To fulfill the continuing education requirement for certified judges, I regularly attend programs and workshops to learn new techniques that arise and add to my design knowledge and skill. In 2015 I became a Qualified Instructor through NACQJ to teach the association's Two-Day Judging Seminar.
To date, I have judged over one hundred fifty shows at regional and national venues, having been invited back by many show organizers. I have also juried large regional shows and served as the judging floor coordinator several times, so I thoroughly understand the entire judging process.
As a judge, my goal is to encourage makers through positive and constructive feedback. As such, I prefer the elimination method to the point system when evaluating, because comments rather than points give each entrant feedback specific to their piece.
Positive and constructive comments cover both design and workmanship. Design includes the quilt top and the quilting design and how it relates to and enhances the top. Workmanship is the construction of the quilt top and how well the quilting is executed.
The purpose for positive comments is to recognize and encourage entrants. The goal for constructive comments is to provide information on how to improve future work. To that end, I encourage volunteers to assist with judging to better understand and see it is about encouragement not criticism.
During judging, I strive for professionalism and objectivity. Design and workmanship are the two players in a quilt’s success. Ultimately, I choose winners based on the degree of difficulty and complexity of design. For degree of difficulty, I consider how challenging it was to construct and quilt a piece. Complexity of design concerns the number of decisions the entrant made to create a piece.
Ideally, allow four minutes per quilt for five to six well-considered comments per piece. If there are 110 quilts, that equals 7.5 hours not including Best of Show selection and special awards. Judges may comfortably evaluate up to 125 quilts in one day but with fewer number of comments.
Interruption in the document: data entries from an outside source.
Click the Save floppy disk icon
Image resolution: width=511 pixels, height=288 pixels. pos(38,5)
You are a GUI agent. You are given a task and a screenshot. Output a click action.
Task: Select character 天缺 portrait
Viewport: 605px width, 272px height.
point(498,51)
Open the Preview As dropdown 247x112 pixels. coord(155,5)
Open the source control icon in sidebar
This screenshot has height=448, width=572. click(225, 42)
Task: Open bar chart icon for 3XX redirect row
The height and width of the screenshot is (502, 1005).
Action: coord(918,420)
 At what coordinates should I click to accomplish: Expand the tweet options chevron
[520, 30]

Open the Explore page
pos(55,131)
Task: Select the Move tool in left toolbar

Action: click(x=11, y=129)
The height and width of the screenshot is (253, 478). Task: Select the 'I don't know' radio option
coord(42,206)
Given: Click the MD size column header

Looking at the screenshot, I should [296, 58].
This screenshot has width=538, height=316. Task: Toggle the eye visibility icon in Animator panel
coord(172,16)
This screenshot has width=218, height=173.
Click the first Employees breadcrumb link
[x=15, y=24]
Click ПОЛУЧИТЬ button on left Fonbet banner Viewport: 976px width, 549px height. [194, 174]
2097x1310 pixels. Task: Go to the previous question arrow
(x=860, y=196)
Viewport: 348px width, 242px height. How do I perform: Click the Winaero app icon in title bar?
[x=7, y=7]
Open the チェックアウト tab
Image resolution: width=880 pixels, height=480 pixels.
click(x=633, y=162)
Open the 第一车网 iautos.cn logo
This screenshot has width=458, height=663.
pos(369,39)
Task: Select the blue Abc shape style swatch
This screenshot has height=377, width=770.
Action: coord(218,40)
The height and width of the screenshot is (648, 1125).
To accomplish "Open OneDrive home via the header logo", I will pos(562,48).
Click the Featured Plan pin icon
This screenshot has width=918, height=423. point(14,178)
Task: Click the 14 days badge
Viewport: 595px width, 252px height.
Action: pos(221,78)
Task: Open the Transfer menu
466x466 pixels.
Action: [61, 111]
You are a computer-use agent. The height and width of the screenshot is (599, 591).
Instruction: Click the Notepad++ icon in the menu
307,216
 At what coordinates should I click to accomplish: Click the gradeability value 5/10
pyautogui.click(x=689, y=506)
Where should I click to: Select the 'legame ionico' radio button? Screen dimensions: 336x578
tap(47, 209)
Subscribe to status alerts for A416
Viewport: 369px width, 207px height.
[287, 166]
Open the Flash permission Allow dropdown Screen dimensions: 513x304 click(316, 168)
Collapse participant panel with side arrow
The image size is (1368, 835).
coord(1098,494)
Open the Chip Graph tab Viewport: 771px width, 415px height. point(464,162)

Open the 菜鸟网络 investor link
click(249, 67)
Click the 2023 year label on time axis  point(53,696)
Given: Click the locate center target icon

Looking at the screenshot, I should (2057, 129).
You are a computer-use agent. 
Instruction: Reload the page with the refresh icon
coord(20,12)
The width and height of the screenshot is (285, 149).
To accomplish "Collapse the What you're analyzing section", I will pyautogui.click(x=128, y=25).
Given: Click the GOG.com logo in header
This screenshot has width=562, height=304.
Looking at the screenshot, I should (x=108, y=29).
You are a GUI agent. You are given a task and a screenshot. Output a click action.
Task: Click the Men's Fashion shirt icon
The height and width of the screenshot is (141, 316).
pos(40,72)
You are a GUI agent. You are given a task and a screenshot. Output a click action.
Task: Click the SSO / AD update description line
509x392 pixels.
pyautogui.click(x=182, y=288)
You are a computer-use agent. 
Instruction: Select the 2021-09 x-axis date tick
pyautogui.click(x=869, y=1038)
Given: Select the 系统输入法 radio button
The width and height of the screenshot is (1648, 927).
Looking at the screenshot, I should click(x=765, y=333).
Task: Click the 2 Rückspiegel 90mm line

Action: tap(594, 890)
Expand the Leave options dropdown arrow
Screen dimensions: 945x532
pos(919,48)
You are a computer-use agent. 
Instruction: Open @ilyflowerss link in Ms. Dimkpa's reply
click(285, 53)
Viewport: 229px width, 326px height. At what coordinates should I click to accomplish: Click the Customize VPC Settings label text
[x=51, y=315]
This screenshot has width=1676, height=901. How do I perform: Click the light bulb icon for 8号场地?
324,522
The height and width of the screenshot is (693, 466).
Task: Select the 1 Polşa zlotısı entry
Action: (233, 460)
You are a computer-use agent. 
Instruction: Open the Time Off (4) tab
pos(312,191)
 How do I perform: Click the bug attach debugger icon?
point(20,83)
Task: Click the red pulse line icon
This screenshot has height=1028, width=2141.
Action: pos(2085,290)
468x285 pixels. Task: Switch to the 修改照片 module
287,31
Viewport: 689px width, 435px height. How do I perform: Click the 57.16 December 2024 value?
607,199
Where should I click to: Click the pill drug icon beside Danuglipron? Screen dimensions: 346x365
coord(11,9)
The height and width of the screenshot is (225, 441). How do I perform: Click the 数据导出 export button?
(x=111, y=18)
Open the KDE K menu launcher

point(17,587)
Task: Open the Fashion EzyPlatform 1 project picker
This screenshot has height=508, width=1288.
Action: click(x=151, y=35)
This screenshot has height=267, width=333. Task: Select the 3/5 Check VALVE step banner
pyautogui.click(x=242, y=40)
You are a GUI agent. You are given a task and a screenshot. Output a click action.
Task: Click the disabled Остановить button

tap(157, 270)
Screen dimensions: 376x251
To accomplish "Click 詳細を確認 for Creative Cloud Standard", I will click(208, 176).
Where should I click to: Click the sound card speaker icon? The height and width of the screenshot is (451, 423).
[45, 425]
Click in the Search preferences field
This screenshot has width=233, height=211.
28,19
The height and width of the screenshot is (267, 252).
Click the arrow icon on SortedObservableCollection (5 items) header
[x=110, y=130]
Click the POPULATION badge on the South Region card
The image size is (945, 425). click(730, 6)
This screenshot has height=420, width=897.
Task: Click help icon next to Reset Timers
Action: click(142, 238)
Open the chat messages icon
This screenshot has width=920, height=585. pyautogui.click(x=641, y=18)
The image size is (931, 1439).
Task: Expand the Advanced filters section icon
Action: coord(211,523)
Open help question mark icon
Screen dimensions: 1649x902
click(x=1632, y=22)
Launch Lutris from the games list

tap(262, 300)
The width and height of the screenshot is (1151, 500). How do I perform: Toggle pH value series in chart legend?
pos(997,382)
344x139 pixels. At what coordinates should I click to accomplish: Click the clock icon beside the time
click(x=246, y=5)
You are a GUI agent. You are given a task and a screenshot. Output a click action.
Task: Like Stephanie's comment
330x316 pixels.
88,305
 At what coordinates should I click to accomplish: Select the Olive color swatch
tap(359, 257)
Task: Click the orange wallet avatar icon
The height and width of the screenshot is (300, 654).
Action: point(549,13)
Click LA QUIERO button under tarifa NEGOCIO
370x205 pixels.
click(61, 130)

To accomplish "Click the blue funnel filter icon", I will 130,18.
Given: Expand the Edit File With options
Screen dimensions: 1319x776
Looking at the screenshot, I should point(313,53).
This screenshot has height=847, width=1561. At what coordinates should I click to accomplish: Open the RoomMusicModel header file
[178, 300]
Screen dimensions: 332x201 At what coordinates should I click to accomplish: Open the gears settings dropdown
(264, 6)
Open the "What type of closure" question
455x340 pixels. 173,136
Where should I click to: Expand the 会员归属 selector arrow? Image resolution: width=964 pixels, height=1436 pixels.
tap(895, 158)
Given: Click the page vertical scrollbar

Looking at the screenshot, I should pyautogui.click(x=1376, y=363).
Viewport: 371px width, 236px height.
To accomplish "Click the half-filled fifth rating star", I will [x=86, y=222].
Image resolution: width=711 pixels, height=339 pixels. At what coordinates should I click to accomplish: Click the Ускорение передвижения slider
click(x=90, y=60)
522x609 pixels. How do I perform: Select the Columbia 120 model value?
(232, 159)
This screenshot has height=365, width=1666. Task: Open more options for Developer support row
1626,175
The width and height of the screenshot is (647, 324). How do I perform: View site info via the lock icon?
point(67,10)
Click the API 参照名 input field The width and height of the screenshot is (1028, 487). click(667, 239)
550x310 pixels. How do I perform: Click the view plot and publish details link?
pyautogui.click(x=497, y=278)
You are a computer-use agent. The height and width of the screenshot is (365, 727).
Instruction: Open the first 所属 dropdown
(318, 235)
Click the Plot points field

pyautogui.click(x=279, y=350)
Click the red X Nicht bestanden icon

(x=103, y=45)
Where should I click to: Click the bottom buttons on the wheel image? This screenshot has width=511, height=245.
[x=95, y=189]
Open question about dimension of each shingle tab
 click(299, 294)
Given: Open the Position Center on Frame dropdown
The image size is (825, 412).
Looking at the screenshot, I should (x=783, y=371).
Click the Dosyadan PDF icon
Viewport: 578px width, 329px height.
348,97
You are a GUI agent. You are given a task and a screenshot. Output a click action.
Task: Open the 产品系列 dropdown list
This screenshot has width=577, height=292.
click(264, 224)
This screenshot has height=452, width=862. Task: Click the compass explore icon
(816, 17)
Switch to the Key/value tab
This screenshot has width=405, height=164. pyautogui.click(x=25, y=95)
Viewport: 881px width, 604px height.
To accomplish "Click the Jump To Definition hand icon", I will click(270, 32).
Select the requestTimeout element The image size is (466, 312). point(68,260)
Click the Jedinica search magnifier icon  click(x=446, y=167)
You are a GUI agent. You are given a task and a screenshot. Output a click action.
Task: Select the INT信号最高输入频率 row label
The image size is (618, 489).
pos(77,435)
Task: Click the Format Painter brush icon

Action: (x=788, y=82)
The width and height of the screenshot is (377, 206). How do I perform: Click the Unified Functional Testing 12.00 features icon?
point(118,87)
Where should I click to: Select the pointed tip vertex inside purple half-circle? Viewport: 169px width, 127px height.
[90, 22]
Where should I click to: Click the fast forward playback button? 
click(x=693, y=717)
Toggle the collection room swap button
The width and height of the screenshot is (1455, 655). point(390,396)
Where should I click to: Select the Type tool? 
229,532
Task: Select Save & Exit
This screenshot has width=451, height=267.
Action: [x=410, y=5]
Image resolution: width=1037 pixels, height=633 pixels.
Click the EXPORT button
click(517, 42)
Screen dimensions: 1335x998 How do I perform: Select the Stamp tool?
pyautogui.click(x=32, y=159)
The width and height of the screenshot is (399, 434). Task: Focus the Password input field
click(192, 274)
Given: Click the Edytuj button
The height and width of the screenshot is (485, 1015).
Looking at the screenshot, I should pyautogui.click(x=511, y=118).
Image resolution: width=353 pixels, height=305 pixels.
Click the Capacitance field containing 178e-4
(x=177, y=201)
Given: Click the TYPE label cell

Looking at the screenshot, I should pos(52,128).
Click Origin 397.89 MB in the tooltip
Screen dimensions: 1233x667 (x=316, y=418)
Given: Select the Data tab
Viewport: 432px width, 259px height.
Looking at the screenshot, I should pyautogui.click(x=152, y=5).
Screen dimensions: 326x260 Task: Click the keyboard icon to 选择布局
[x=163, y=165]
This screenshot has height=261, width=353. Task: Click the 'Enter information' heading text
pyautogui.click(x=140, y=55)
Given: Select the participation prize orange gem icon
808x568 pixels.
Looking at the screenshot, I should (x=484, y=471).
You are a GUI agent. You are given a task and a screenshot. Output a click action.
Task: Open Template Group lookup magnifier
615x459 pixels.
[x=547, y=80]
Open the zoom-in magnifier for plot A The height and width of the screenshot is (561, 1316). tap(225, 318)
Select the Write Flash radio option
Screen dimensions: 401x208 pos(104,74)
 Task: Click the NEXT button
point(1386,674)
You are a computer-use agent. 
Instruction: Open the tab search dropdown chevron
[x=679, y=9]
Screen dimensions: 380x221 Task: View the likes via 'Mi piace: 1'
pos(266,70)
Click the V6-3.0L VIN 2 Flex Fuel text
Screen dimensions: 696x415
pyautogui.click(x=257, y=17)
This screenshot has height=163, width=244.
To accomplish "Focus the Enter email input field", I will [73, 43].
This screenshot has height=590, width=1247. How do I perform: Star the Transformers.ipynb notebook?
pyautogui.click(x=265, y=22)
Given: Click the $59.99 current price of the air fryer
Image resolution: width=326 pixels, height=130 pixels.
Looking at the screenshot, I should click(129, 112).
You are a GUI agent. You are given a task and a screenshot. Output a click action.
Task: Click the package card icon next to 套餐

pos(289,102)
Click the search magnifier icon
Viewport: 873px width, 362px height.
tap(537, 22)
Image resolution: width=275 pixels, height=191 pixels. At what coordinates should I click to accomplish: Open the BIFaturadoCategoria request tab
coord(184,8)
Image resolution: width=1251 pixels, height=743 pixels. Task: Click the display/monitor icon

Organizations should consider their goals. If educational feedback to entrants is important, more time is necessary.
I judge solo or in a team with one to two other judges. Organizations should take into consideration that one judge works faster than a team. A team needs to agree on the wording of comments provided to scribes, and show organizers should plan the time schedule accordingly.
If your group is considering a judged show, I encourage you to contact me. I have heard many times from formerly non-judged shows that after they began judging the quality of subsequent shows noticeably improved as a result of feedback to entrants. I’m happy to assist with category definitions, the judging form, judging floor set-up and any questions you may have.
Judging fees are $400.00 per day. Additional costs are noted below.
- Local judging includes the current IRS mileage to and from the venue and meals.
- Distance travel includes airfare, the current IRS mileage to and from the airport, airport parking, meals and incidentals, and a private, non-smoking room, preferably at a hotel. Please note I have dietary restrictions best handled by a per diem for meals. If they are provided by the sponsor, I'm happy to send a list of restricted items.